Incivility on the courts in schools

MONTGOMERY COUNTY. Cruel chants marred an Upper Darby-Lower Merion basketball game last month. Then violence outside an Olney-Frankford contest this month forced Olney’s players to compete in empty gyms for the rest of the year and maybe longer.

And while school officials responded to both embarrassing displays of fandom quickly — Upper Darby and Lower Merion officials have promised no repeat when the teams meet in a rematch tonight — one longtime high school basketball coach said bad attitudes in the stands have grown worse.

“It’s got increasingly worse than it used to be,” said Bill Gaffey, a basketball coach for 28 years who now runs pahoopsorg. “Teams used to have jeers and such but nothing as derogatory as ethnic or religious. The principals and athletic directors are to blame. At some of these schools, they don’t want to do their jobs of monitoring closely all activities.”

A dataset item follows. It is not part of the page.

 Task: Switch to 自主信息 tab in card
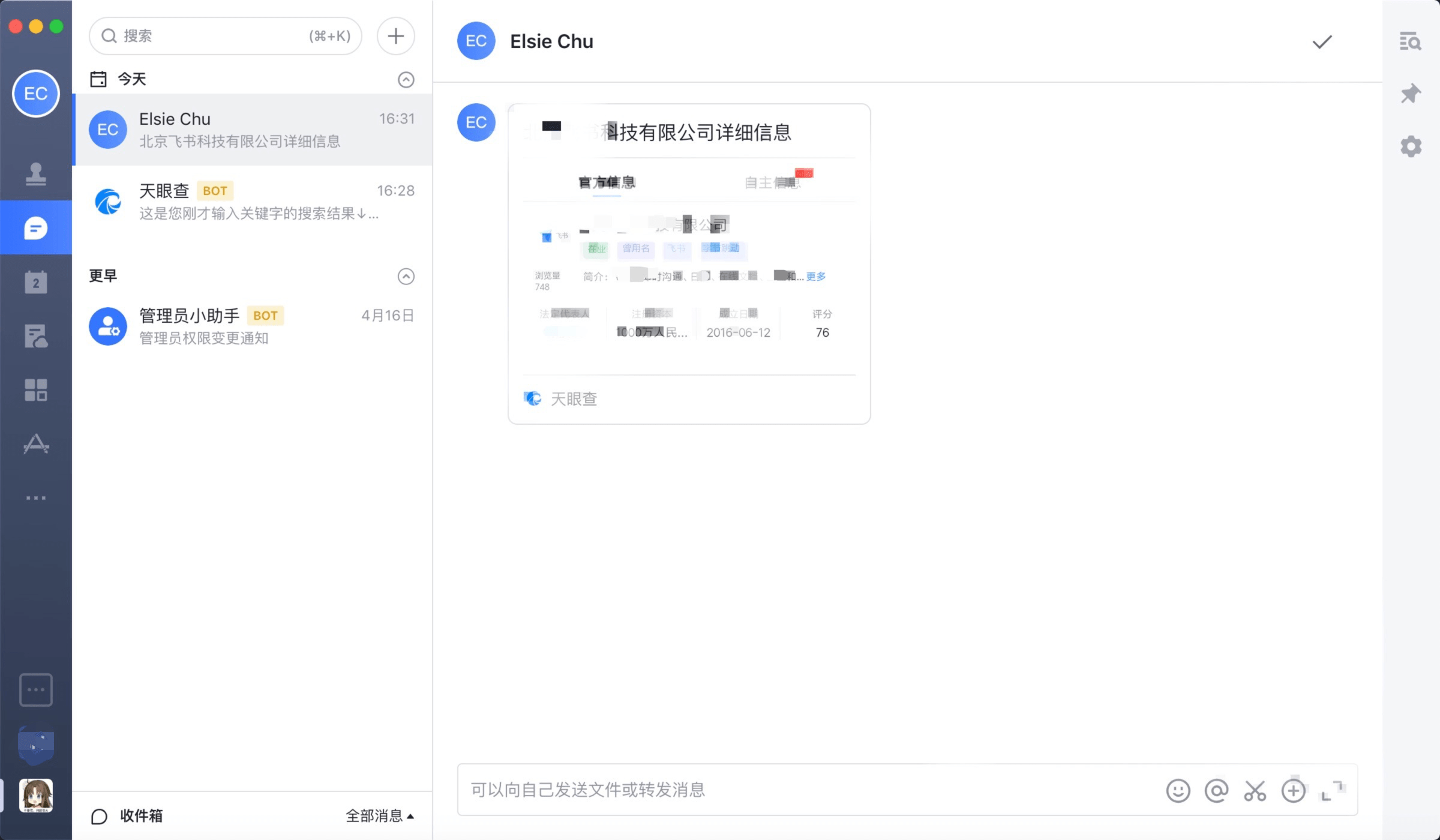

A school spokesman said Upper Darby students who reportedly directed anti-Semitic jeers including “Warm up the ovens” at Lower Merion fans were disciplined. Lower Merion officials said they punished the fans that brought posters that labeled Upper Darby as “Upper Dirty.”

Students from the two schools have also met twice to discuss respect and sensitivity since the Dec. 15 game.

“There is a certain amount of banter between fans at any sporting event and they can typically keep that self monitoring but that night it escalated to a point that was completely unacceptable,” Upper Darby spokeswoman Dana Spino said. “We took it very seriously and don’t think there will be any repeat [tonight].”